══ Records ══

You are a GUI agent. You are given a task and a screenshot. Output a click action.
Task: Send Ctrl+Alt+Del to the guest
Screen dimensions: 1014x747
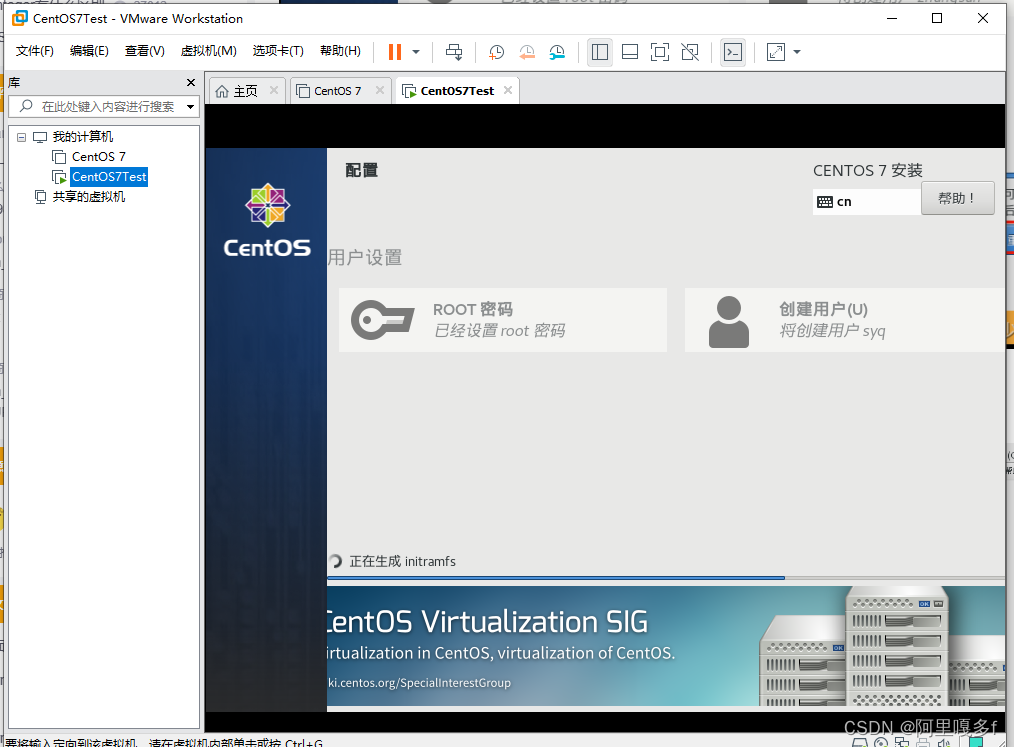pos(454,52)

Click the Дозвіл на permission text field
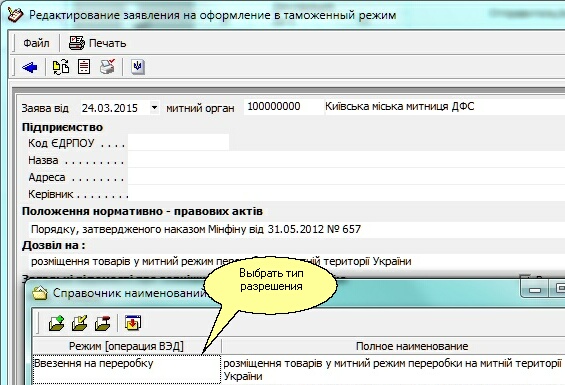click(296, 261)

═══

■ **What to do**: All that is wanted is the lines from the one holding "Task: Send Ctrl+Alt+Del to the guest" through the end of the material, duplicated exactly, with no pictures.

■ **Answer below**:
Task: Send Ctrl+Alt+Del to the guest
Screen dimensions: 1014x747
pos(454,52)

Click the Дозвіл на permission text field
click(296, 261)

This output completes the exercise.